Excerpt provided:
Mary Queen of Scots (2018)

Mary Queen of Scots (2018)

2018 | 125 Minutes

Drama | History

Mary Stuart attempts to overthrow her cousin Elizabeth I, Queen of England, only to find herself condemned to years of imprisonment before facing execution.

Overall Rating

6 / 10
Verdict: Good

User Review

  • Mary Queen of Scots delivers uneven historical thrills but with regal performances. Artistic licence, the distortion of facts and alteration of events, should only be used to change small details for dramatic purposes. When the whole film builds up to an event that never actually took place, well you immediately start to doubt the legitimacy of what preceded it. Such is the case with this period drama. History becomes far too twisted and what was a biographical depiction of an empowering woman has now become a fictional tale of courtly politics. Despite its inaccuracies and disjointed narrative structure, there are many elements that do work and give life to the Scottish highlands that surrounds Mary. Chronicling the "Rising of the North", this drama depicts the life of Mary Stuart as she struggles to maintain control of Scotland whilst also deposing Queen Elizabeth so that she can be succeeded by Mary.

    A rivalry between cousins, a battle between Christian denominations and the most epic slow-motion birthing scene to ever grace the big screen. It contains all the ingredients of a traditional regal drama. Two incredibly powerful central performances. Ronan goes full 'Braveheart' and twists her Irish native tongue to a consistently good Scottish accent. However it is her commanding presence that truly captivates. She never needed to shout or rage to warrant power, her sharp quiet voice was enough to pierce her enemies. She gave life to Mary and at times made her an empowering figure within a court dominated by men. Robbie, who played Elizabeth, definitely went through more of a physical transformation. Occasionally she did overact, yet she managed to replicate the envious mannerisms that Elizabeth had for Mary. Pearce and Tennant, regardless of their small roles, gave very good performances. Unfortunately, their talents were underused. I have no faults with the central character development. It does take time to connect with them, mostly due to the clinical approach that director Rourke took, but considering it's her directorial debut she does eventually get there. Mathieson's cinematography was beautiful and fully embraced the 16th century Scottish environment, Rourke produces some gorgeous landscape shots. Richter's score was nuanced for the most part, but a few tracks certainly accentuated the courtly politics that accompanied it. Byrne's costume design was sumptuous and Shircore's extensive range of hair designs were also noteworthy. Everything looked to be set in place for a masterful historical drama. Protestants versus Catholicism, political conspiracies and acts of sodomy. A variety of intriguing, if inaccurate, sub-plots that unfortunately just made the whole ordeal rather underwhelming.

(Stored records)
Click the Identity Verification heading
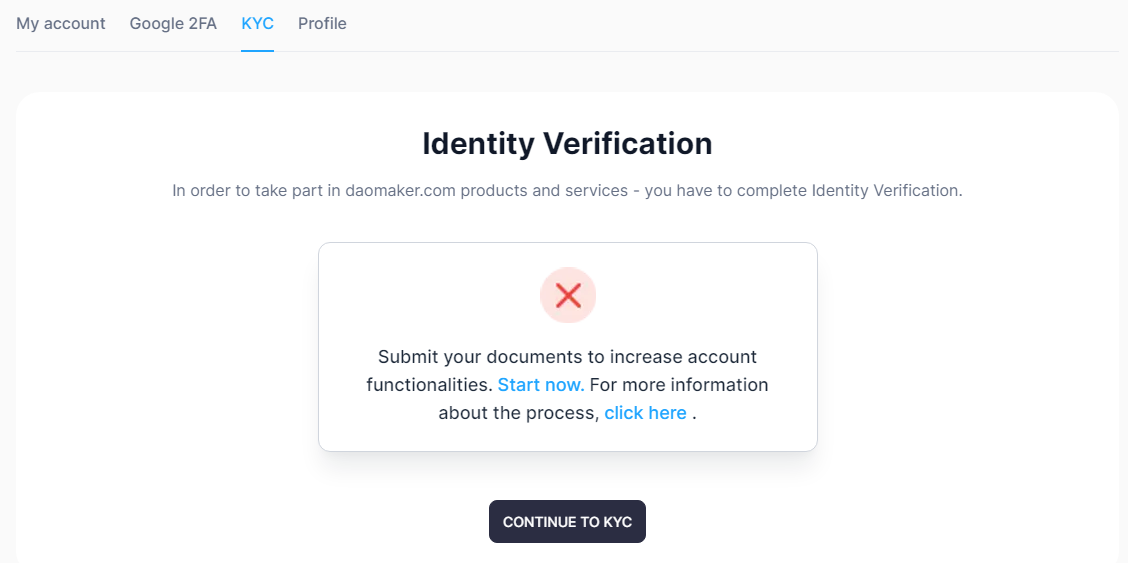1128x563 pixels. pyautogui.click(x=567, y=144)
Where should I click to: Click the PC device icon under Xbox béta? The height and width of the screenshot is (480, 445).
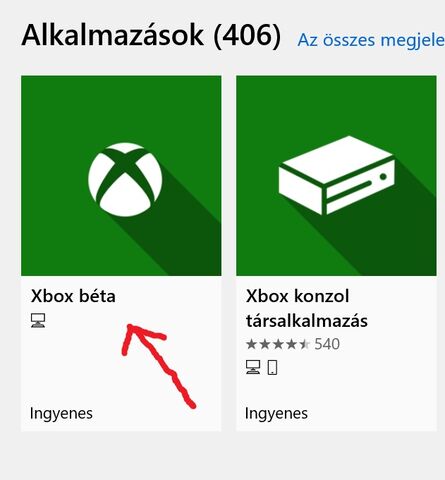(38, 321)
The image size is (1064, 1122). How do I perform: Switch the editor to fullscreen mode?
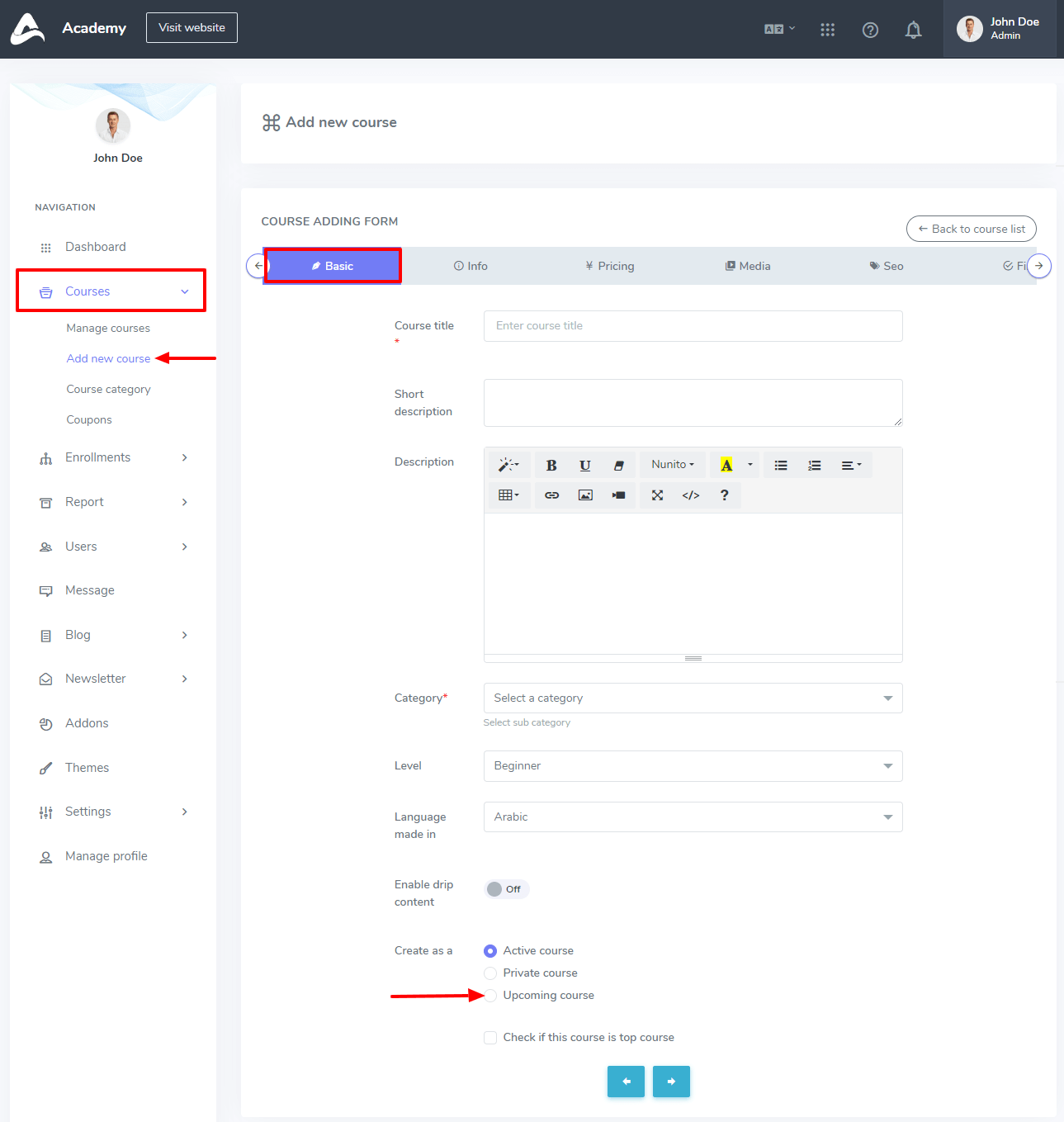tap(657, 495)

Assignment: Please state the running time that the Mary Queen of Scots film page lists.

Exercise result: 125 minutes